To:    oped@nytimes.com
Re:    A self-assessment of Europeans, the Great White Ape (Homo stupidus economicus)
Date: Monday 26 June 06

 
I am a great admirer of European civilization and its achievements - not least, because I'm a European myself; but it is time we faced up to the fact that we are still more ape than human. Collectively, despite calling ourselves Homo sapiens, we are more accurately described as Earth's "Greatest Ape"; as ethnic Europeans we might consider ourselves to be the "Great White Ape" (or Homo stupidus economicus). Africans may tend to look more like apes than Europeans, but appearances can be (and in this case certainly are) deceptive.
 
I'm writing this to some extent "tongue in cheek", to amuse rather than offend my fellow white apes, but also in order to make a serious and rather important point, i.e. that we really are apes, and not just according to some theory, which most people, even if they do not understand it, feel obliged to believe, because authority and majority says they should. 
 
In the 19th Century, many people were very offended by Darwin's theory of evolution, particularly by its implication that humans (even Europeans!) share a common ancestor with chimps and other great apes. But if you are acquainted with the evidence, it is very difficult (to my mind, impossible) to deny the extremely high probability that Darwin's theory is essentially correct and that we humans, like all other organisms, are the product of an evolutionary process. We really do share a common ancestor with apes and monkeys, and in fact, as we go back in time, with all other animals as well.
 
Most serious thinkers have long accepted Darwin's theory of evolution and of man's animal origins, but this has not prevented them from denying to a large extent its most important implications: those relating to all human behavior (including their own) and the socio-economic order, which we refer to as Western Civilization, that developed from it.
 
As its creators, we white apes are very fond of emphasizing the achievements of Western Civilization (often assuming it to be synonymous with "mankind" as a whole), but are reluctant to look honestly at its short-comings; and even when we do, our attention is directed towards the past or at the short-comings of "other" white apes (particularly the Germans) and the wickedness of Nazis, Communists, "racists", or the like, thus consolidating our own "moral high ground" and exempting ourselves from seriously questioning it.
 
The truth which we are not facing up to is that our socio-economic order (our economy and way of life) is deeply rooted in our animal nature (if Darwin is correct, how could it be otherwise?) and as a consequence is inherently unsustainable (looked at in this light, it is pretty obvious).
 
This is simply said (just a single sentence), but its implications could hardly be more profound (which is why we struggle to face up to it). It means that we are deluding ourselves regarding our ability to meet the challenge of global warming and achieve sustainability for Earth's ever increasing population of technologically empowered but essentially insatiable "Greatest Apes" on our finite and vulnerable planet.
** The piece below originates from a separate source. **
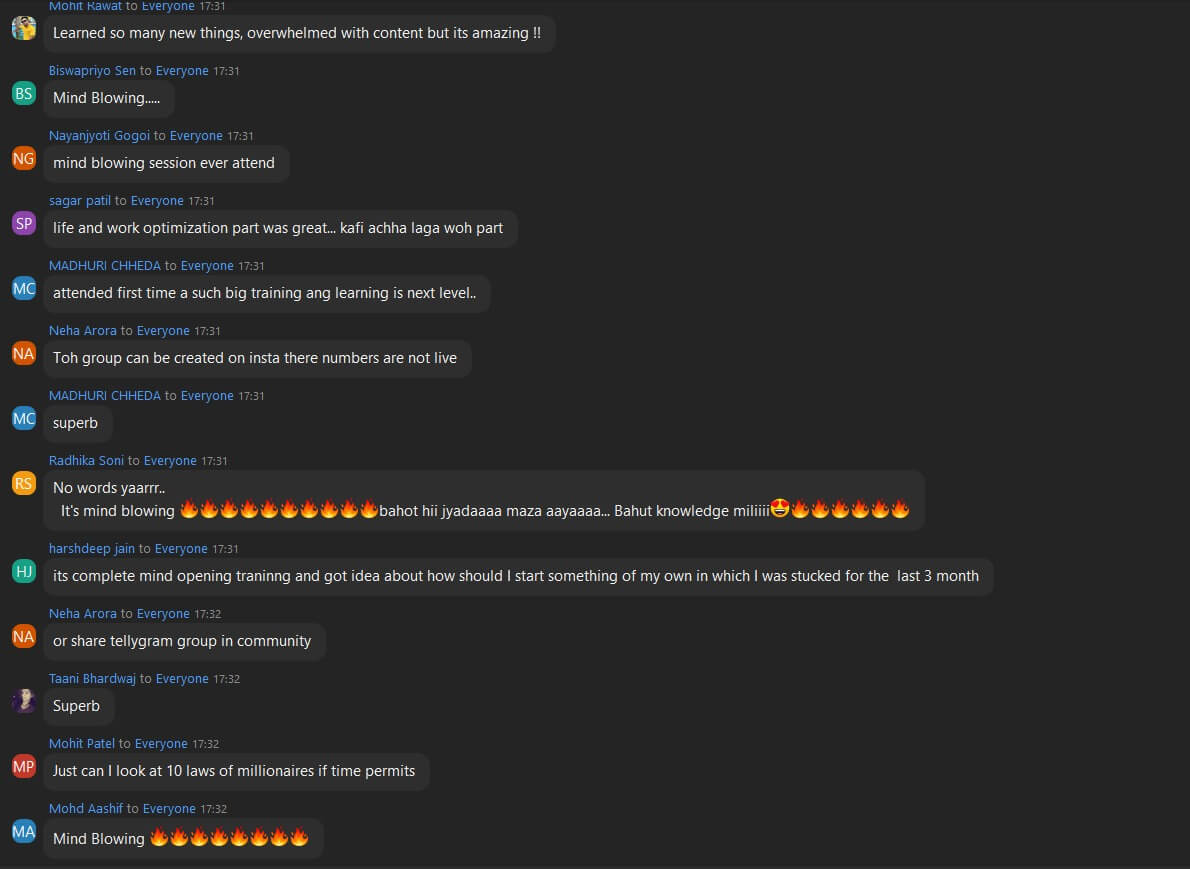Image resolution: width=1190 pixels, height=869 pixels.
Task: Click Mohit Rawat's profile photo avatar
Action: [x=24, y=28]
The inevitable consequence is that a ruthless mother nature (who is already "warming up" for the job) will impose sustainability on us. We will not like her methods one little bit, perched on our pillar of self-righteous moral high ground as the world around us descends into chaos, before finally engulfing us as well - but that is what will happen if we fail to face up to the challenge and do the job ourselves.
 
Sustainability is not an option that can be accepted or rejected. The option that we - so far, at least - have persisted in rejecting (or rather, in not facing up to), is of doing it ourselves. Thus proving ourselves still to be more ape (animal) than human. A real human being (an ape that aspires to transcend its animal nature by attempting to follow its more enlightened, human nature) would put his children's and grandchildren's future before the gratification of his own, short-sighted, materialistic, dumb-animal self-interests. But not the Great White Ape.
 
At least, that's the way it looks at the moment.